Helle Begeisterung
J. Christoph Amberger in Baltimore in Traders Daily
vom 21. November 2006 12:00 Uhr
ENL5454
*** Der November zählt zu den Monaten die man gerne überspringt, wenn man eine Reise nach Deutschland plant. Obwohl sich das Klima nicht so sehr vom Klima an der amerikanischen Ostküste unterscheidet, fällt mir immer wieder eine leicht klebrige Art am Regen und an der Kälte auf – eine Klebrigkeit die durch die frühen Sonnenuntergänge noch verstärkt wird und allgemein die Stimmung in den Keller treibt.
Ich hatte jedoch einen ziemlich guten Grund, nach Deutschland zu reisen. Ich war nicht nur mit einer Gruppe von deutschen Investmentbankern in Kontakt getreten, die in den besten amerikanischen Instituten arbeiten, ich war auch gebeten worden, Taufpate für den zweiten Sohn eines meiner ältesten Freunde zu sein. Doch einige Dinge sind nicht ganz so gelaufen wie ursprünglich geplant. Schließlich kann man nicht auf die schlagartige Besessenheit eines fast Zweijährigen für die Kerzen um das Taufbecken gefasst sein – eine plötzliche Vorliebe, die laut unter der hohen, gewölbten Kuppel der Erlöserkirche in Bad Homburg widerhallte.
(Ich bin froh, dass dem Pfarrer selbst der größte faux pas unterlief, als er meinen Freund fragte, ob er der Großvater des Kindes sei.)
*** Alles eine Frage des Standpunktes Weitere schlechte Nachrichten für amerikanische Immobilien: Baubeginne fielen im Oktober auf das geringste Niveau in mehr als sechs Jahren. Die Bauunternehmen hoben Gruben für neue Häuser mit einer Jahresrate von 1,486 Millionen aus, was einen steilen Abfall von 14,6% seit Dezember bedeutet. Baugenehmigungen, ein Anzeiger für die zukünftige Bauaktivität, fielen auf 1,535 Millionen und zum neunten Mal in Folge.

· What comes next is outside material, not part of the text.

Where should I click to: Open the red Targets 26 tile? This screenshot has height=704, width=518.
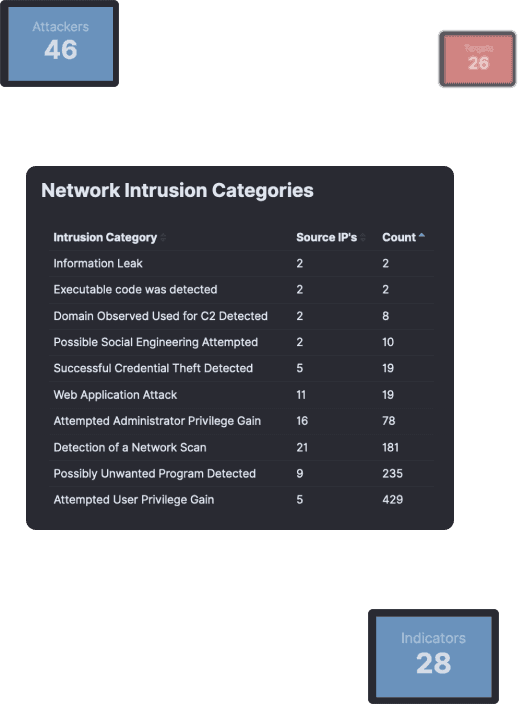[x=478, y=59]
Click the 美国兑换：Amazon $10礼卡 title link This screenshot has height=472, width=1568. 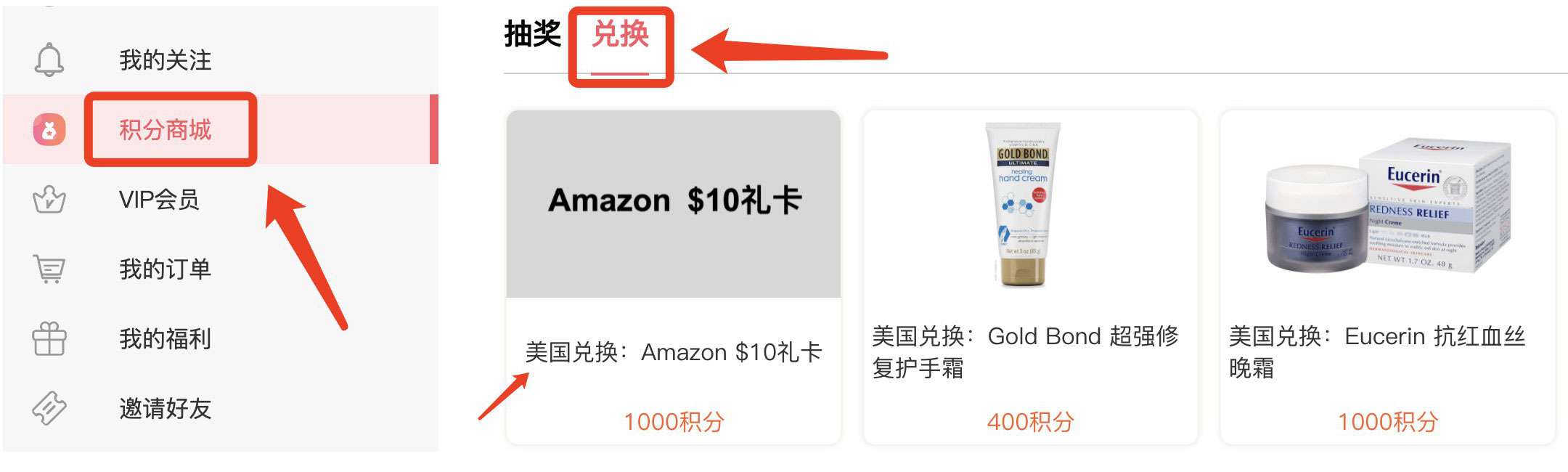(x=674, y=352)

Die Zahl der Baugenehmigungen liegt heute auf dem geringsten Niveau seit Dezember 1997. Dieser Rückgang bei den Neubauten spiegelt einen gewaltigen Überschuss bei den unverkauften Beständen. Baubeginne sind seit 2005 um 27% gefallen.

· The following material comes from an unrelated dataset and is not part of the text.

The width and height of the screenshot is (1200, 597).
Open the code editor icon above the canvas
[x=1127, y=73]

Insbesondere die Neubauten von freistehenden Einfamilienhäusern mussten starke Einbußen hinnehmen und fielen im Oktober um 16%. Während die USA im Süden einen Rückgang um 26% verzeichneten, fielen die Baubeginne im Mittleren Westen um 12%, und im Westen um nur 2,1%. Im Nordosten legte das Bauwesen tatsächlich um solide 31% zu, was wieder einmal zeigt, dass es selbst bei einer andauernden Deflation der amerikanischen Immobilienblase immer noch in erster Line eine Frage des Standortes ist.